··· Provided records

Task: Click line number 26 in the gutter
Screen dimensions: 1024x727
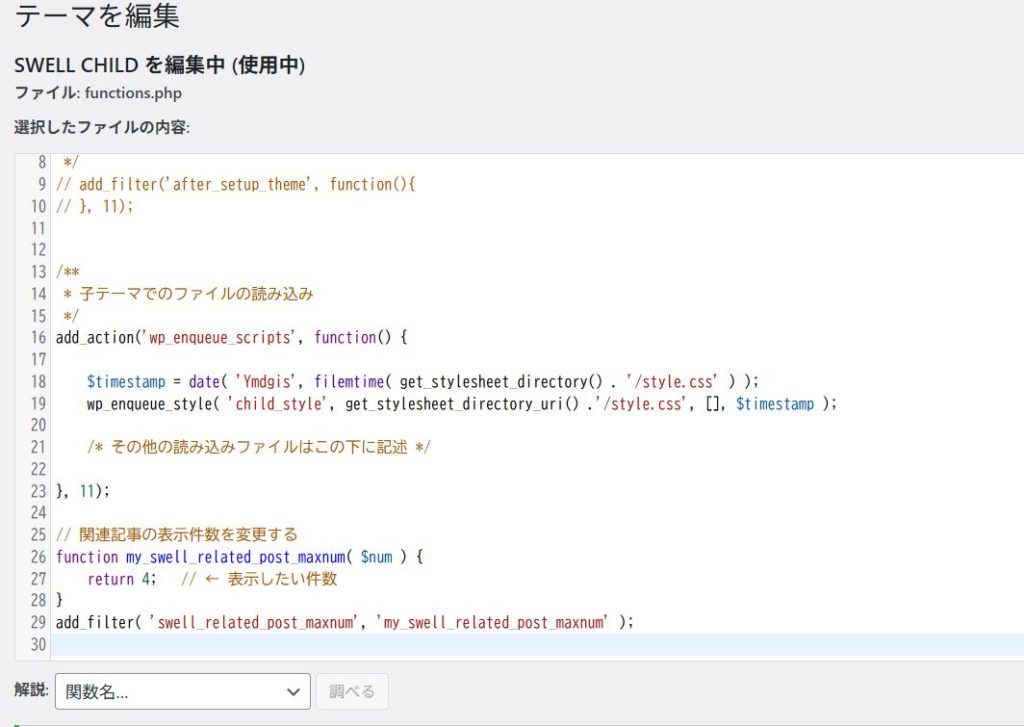Action: pyautogui.click(x=38, y=557)
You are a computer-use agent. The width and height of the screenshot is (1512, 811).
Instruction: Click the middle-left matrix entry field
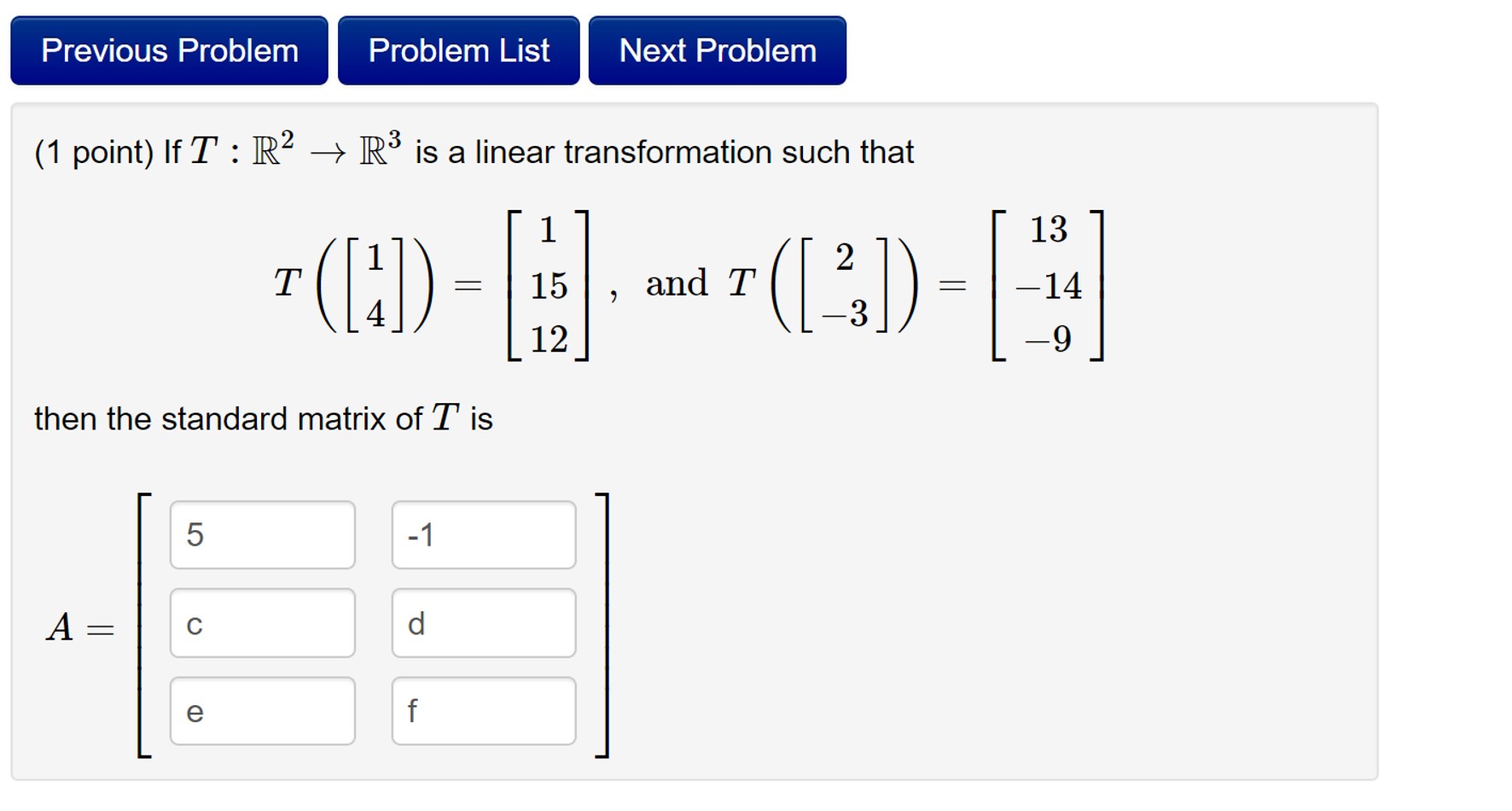click(263, 623)
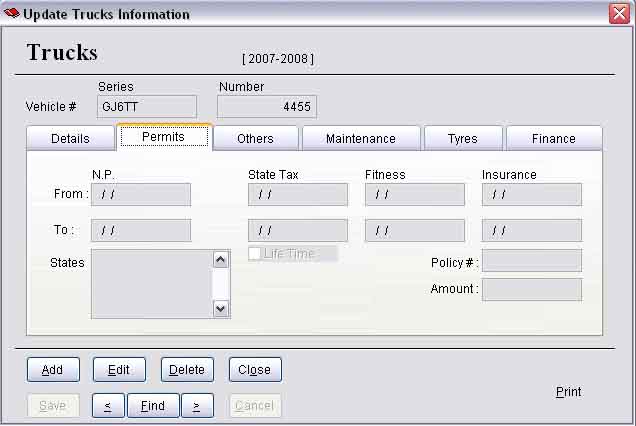
Task: Close the Update Trucks Information window
Action: (619, 14)
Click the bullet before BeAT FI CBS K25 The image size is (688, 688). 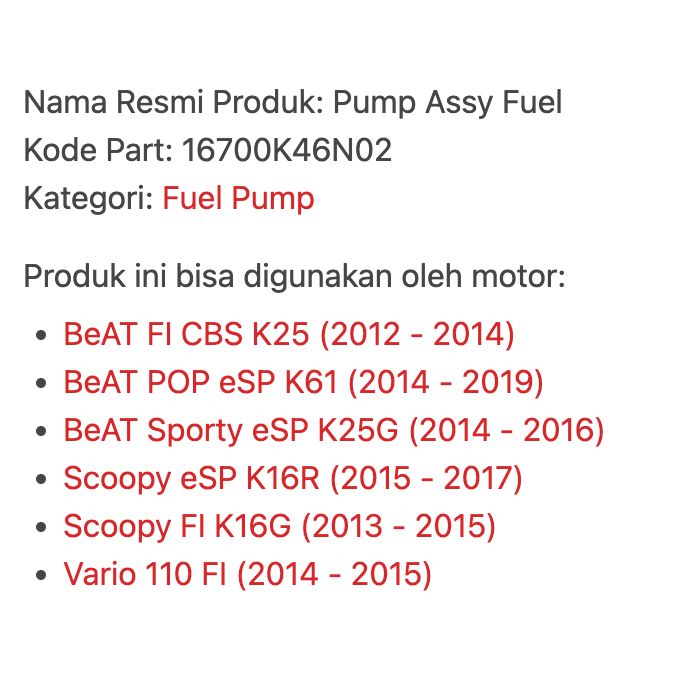click(41, 335)
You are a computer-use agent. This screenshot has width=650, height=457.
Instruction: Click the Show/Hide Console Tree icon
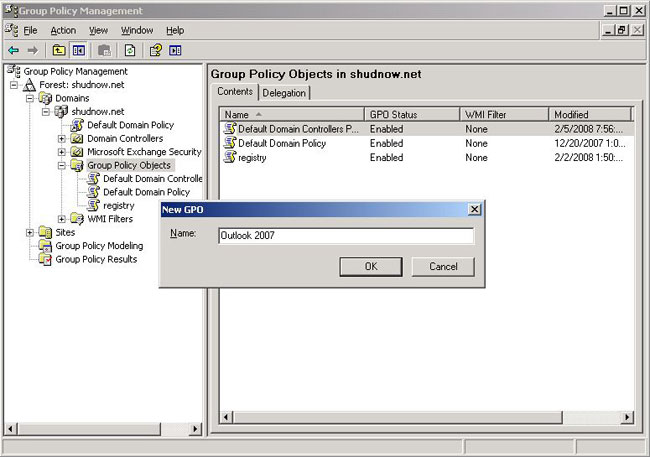pos(78,50)
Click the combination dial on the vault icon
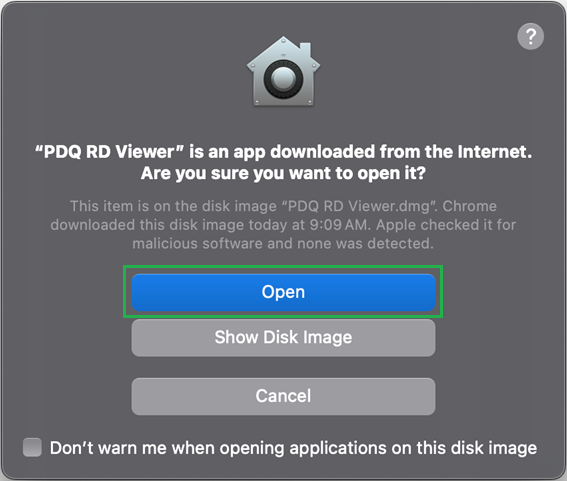 [x=283, y=79]
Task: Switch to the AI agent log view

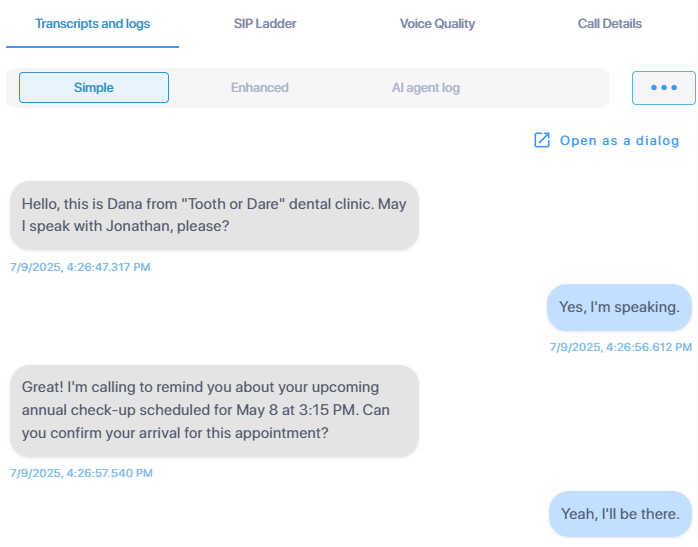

······

#### Your instructions:
Copy out the items word for word, starting at the line that contains "Click the combination dial on the vault icon" and ending at the last of the items, with both ends included. Leave the pictures out of your answer.

#### Solution:
Click the combination dial on the vault icon
 [x=283, y=79]
Task: Switch to the AI agent log view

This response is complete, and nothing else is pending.